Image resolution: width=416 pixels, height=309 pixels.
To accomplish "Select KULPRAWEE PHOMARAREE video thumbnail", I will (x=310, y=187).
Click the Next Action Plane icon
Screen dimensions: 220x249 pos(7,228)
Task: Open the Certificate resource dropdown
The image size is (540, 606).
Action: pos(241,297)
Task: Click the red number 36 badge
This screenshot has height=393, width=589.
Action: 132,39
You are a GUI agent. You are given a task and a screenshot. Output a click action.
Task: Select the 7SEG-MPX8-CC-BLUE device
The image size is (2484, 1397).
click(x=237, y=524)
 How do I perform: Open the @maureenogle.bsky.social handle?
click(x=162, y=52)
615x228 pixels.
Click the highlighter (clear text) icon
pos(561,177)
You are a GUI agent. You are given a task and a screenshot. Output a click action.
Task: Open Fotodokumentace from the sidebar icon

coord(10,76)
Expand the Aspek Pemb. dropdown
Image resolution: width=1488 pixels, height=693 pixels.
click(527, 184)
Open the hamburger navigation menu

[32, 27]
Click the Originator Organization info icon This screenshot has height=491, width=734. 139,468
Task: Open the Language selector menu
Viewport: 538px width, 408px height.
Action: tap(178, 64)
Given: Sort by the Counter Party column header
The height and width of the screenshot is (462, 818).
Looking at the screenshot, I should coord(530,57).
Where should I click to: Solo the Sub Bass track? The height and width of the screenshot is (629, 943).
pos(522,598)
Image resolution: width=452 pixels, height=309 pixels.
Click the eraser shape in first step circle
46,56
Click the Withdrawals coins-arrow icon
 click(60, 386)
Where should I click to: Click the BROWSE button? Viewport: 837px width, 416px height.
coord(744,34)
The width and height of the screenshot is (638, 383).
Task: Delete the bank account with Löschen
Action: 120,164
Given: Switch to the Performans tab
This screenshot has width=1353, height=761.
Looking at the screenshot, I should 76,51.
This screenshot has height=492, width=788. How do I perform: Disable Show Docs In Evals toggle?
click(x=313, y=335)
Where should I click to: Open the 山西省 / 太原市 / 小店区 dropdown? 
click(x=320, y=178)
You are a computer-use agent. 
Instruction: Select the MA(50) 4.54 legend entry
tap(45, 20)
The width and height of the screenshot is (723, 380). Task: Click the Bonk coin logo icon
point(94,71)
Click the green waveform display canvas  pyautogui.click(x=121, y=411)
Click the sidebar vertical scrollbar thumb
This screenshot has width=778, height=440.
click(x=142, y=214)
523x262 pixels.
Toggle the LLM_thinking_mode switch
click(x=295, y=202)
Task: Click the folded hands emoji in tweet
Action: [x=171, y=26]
━━━━━━━━━━
▸ PROBLEM DETAILS
Your task is to return the full listing exactly as it was given.

▸ SOLUTION TO THIS EXERCISE
Image resolution: width=416 pixels, height=309 pixels.
To accomplish "Select KULPRAWEE PHOMARAREE video thumbnail", I will (x=310, y=187).
Click the Next Action Plane icon
Screen dimensions: 220x249 pos(7,228)
Task: Open the Certificate resource dropdown
The image size is (540, 606).
Action: pos(241,297)
Task: Click the red number 36 badge
This screenshot has height=393, width=589.
Action: 132,39
You are a GUI agent. You are given a task and a screenshot. Output a click action.
Task: Select the 7SEG-MPX8-CC-BLUE device
The image size is (2484, 1397).
click(x=237, y=524)
 How do I perform: Open the @maureenogle.bsky.social handle?
click(x=162, y=52)
615x228 pixels.
Click the highlighter (clear text) icon
pos(561,177)
You are a GUI agent. You are given a task and a screenshot. Output a click action.
Task: Open Fotodokumentace from the sidebar icon

coord(10,76)
Expand the Aspek Pemb. dropdown
Image resolution: width=1488 pixels, height=693 pixels.
click(527, 184)
Open the hamburger navigation menu

[32, 27]
Click the Originator Organization info icon This screenshot has height=491, width=734. 139,468
Task: Open the Language selector menu
Viewport: 538px width, 408px height.
Action: tap(178, 64)
Given: Sort by the Counter Party column header
The height and width of the screenshot is (462, 818).
Looking at the screenshot, I should coord(530,57).
Where should I click to: Solo the Sub Bass track? The height and width of the screenshot is (629, 943).
pos(522,598)
Image resolution: width=452 pixels, height=309 pixels.
Click the eraser shape in first step circle
46,56
Click the Withdrawals coins-arrow icon
 click(60, 386)
Where should I click to: Click the BROWSE button? Viewport: 837px width, 416px height.
coord(744,34)
The width and height of the screenshot is (638, 383).
Task: Delete the bank account with Löschen
Action: 120,164
Given: Switch to the Performans tab
This screenshot has width=1353, height=761.
Looking at the screenshot, I should 76,51.
This screenshot has height=492, width=788. How do I perform: Disable Show Docs In Evals toggle?
click(x=313, y=335)
Where should I click to: Open the 山西省 / 太原市 / 小店区 dropdown? 
click(x=320, y=178)
You are a computer-use agent. 
Instruction: Select the MA(50) 4.54 legend entry
tap(45, 20)
The width and height of the screenshot is (723, 380). Task: Click the Bonk coin logo icon
point(94,71)
Click the green waveform display canvas  pyautogui.click(x=121, y=411)
Click the sidebar vertical scrollbar thumb
This screenshot has width=778, height=440.
click(x=142, y=214)
523x262 pixels.
Toggle the LLM_thinking_mode switch
click(x=295, y=202)
Task: Click the folded hands emoji in tweet
Action: [x=171, y=26]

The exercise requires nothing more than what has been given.